11 Upaya Pencegahan Kekerasan Seksual Anak di Lingkungan Pesantren

Kriminolog Haniva Hasna, M. Krim mengatakan bahwa lingkungan pesantren rentan menjadi tempat pemerkosaan. Maka dari itu, ia menyebutkan 11 upaya pencegahan agar kasus pemerkosaan di lingkungan pesantren tidak terulang.

oleh Ade Nasihudin Al Ansori diperbarui 16 Des 2021, 07:00 WIB
Hari Santri di Pondok Pesantren Al Hikmah, Ngadipurwo, Blora (Liputan6.com/Ahmad Adirin)

Liputan6.com, Jakarta Kriminolog Haniva Hasna, M. Krim mengatakan bahwa lingkungan pesantren rentan menjadi tempat terjadinya kekerasan seksual atau pemerkosaan. Maka dari itu, ia menyebutkan 11 upaya pencegahan agar kasus pemerkosaan di lingkungan pesantren tidak terulang.

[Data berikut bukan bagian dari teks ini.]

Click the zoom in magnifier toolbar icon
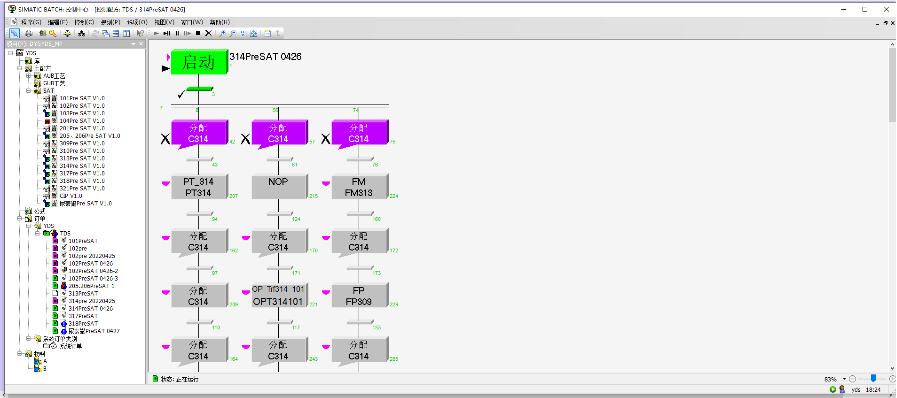The image size is (897, 398). [x=222, y=33]
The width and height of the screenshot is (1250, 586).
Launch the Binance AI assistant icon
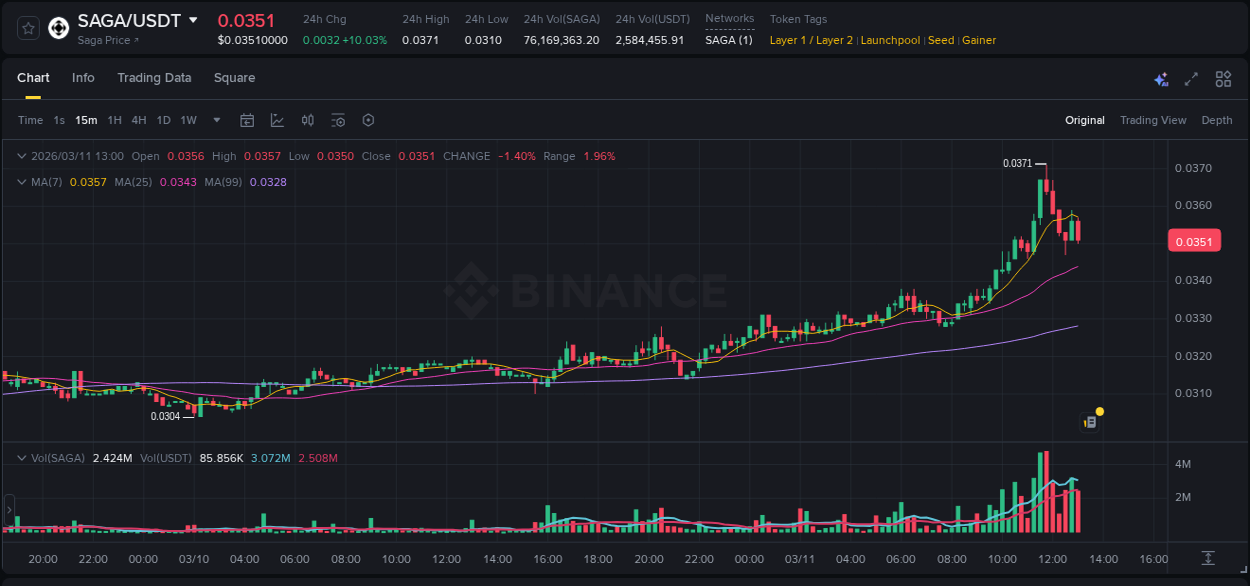pyautogui.click(x=1160, y=78)
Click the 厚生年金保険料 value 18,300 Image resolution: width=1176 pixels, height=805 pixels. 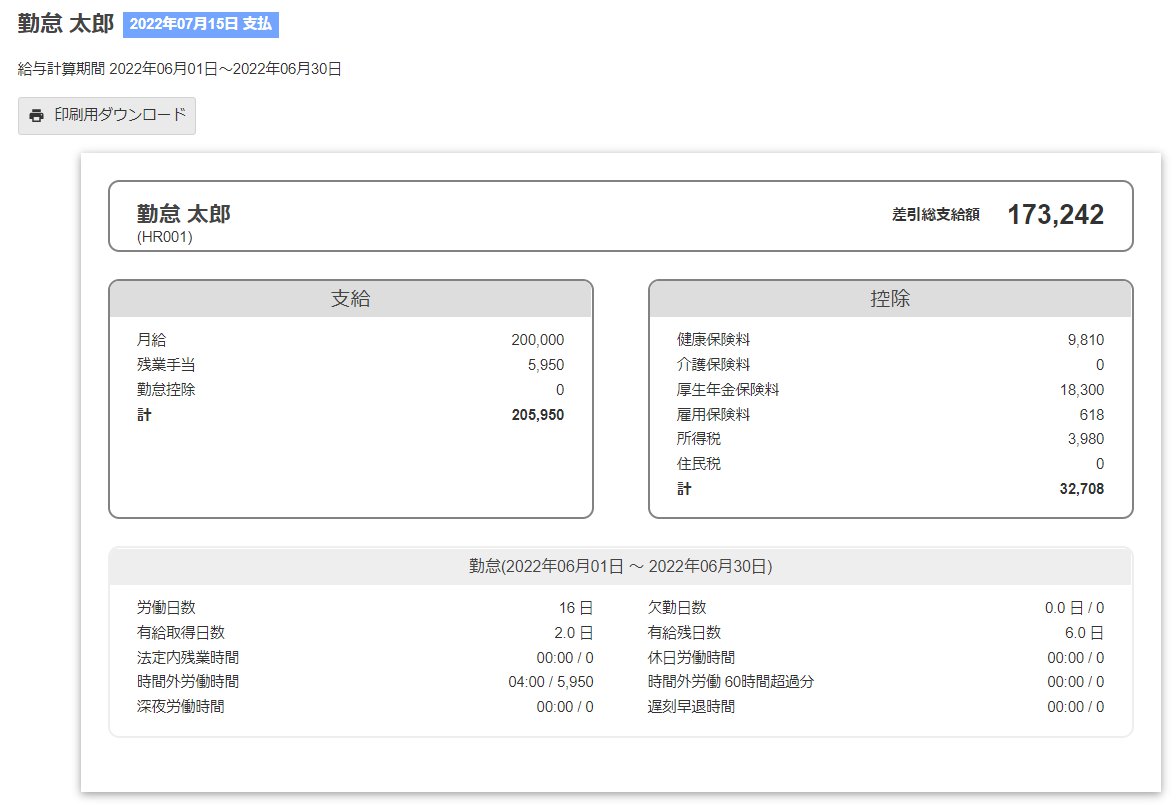(1081, 390)
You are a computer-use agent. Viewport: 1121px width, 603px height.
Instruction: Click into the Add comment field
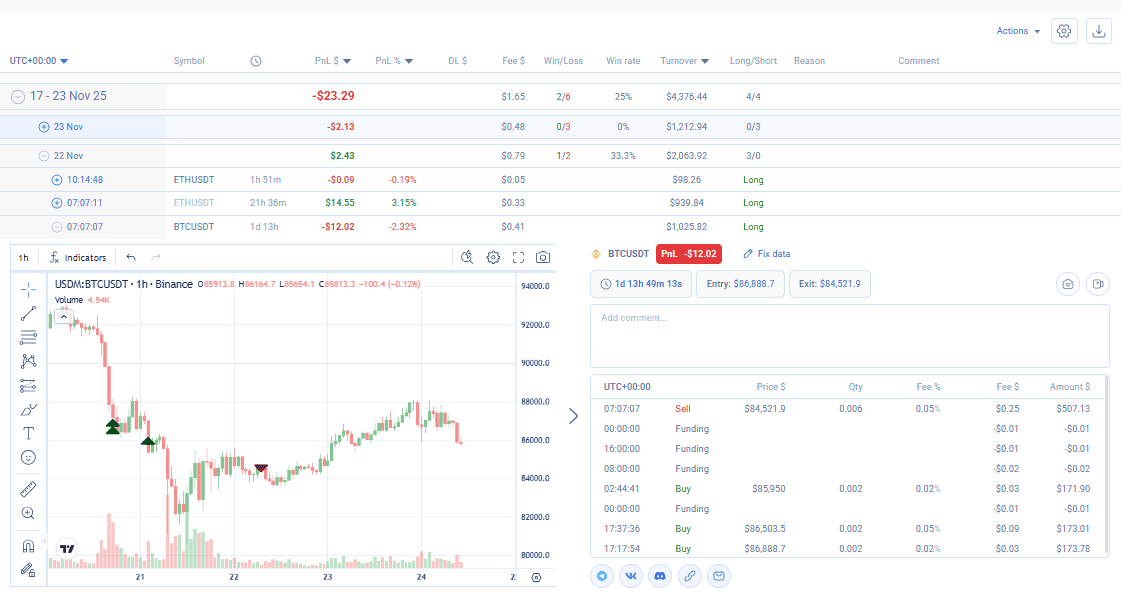pos(849,336)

“Upaya pencegahan ini menjadi proses yang wajib dan harus dilakukan secara serius oleh orangtua,” kata Iva kepada Health Liputan6.com melalui pesan teks ditulis Rabu (15/12/2021).

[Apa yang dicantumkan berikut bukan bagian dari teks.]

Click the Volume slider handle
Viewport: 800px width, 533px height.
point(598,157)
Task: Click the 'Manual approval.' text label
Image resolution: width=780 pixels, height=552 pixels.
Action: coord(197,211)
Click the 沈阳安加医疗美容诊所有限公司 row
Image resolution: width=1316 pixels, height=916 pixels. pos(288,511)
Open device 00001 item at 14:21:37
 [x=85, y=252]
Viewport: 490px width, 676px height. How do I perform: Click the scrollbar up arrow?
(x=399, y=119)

Upaya-upaya pencegahan agar kasus pemerkosaan di pesantren tidak terulang menurut Iva yakni :

-Edukasi tentang seksualitas harus dilakukan sejak dini, bagaimana seorang anak harus bisa menjaga tubuhnya, menjaga pandangan, menjaga kemaluan. Edukasi ini dilakukan sebelum anak masuk ke pesantren.

-Sadarkan keluarga terutama anak-anak untuk mengenali situasi potensial yang dapat menyeret ke jurang pelecehan.

-Jangan segan dan sungkan membahas masalah pelecehan seksual yang muncul di pemberitaan media massa.

-Latih diri dan anak-anak untuk dapat bersikap tegas walau mungkin itu bertentangan dengan karakternya.

Simak Video Berikut Ini


Upaya Lainnya

Upaya lain yang dapat dilakukan adalah:

-Anak wajib dilatih keterampilan menghadapi dan menyelesaikan masalah. Caranya dengan menghadapkan anak dengan permasalahan sehari-hari, orangtua mengontrol apa saja yang akan dilakukan anak bila menghadapi masalah.

Ini juga terkait dengan ke mana mereka harus mencari bantuan saat menghadapi masalah berat. Apakah memiliki keberanian ketika akan mencari perlindungan. Apa yang harus dilakukan bila dia melihat kekerasan.

Keterampilan dan keberanian ini bisa menjadi modal anak ketika menghadapi masalah. Namun, hal ini tidak bisa diwujudkan secara instan, harus melewati latihan. Tugas orangtua adalah memberi kesempatan anak untuk terampil menyelesaikan masalahnya, bukan mengambil alih masalah anak. Mengambil alih masalah anak ini membuat anak tidak mandiri dalam menghadapi kesulitan.

-Cerdas memilih lembaga pendidikan bagi anaknya. Banyak aspek yang perlu dipertimbangkan mulai dari biaya, fasilitas, metode belajar, asal usul pendidikan guru, pendiri, yayasan, hingga legalitas lembaga.


Dari Sisi Aturan Pesantren

-Orangtua perlu memastikan bahwa pesantren yang hendak dimasuki memiliki aturan terkait kekerasan yang disepakati saat mendaftar. Aturan harus bersifat jelas dan masuk akal.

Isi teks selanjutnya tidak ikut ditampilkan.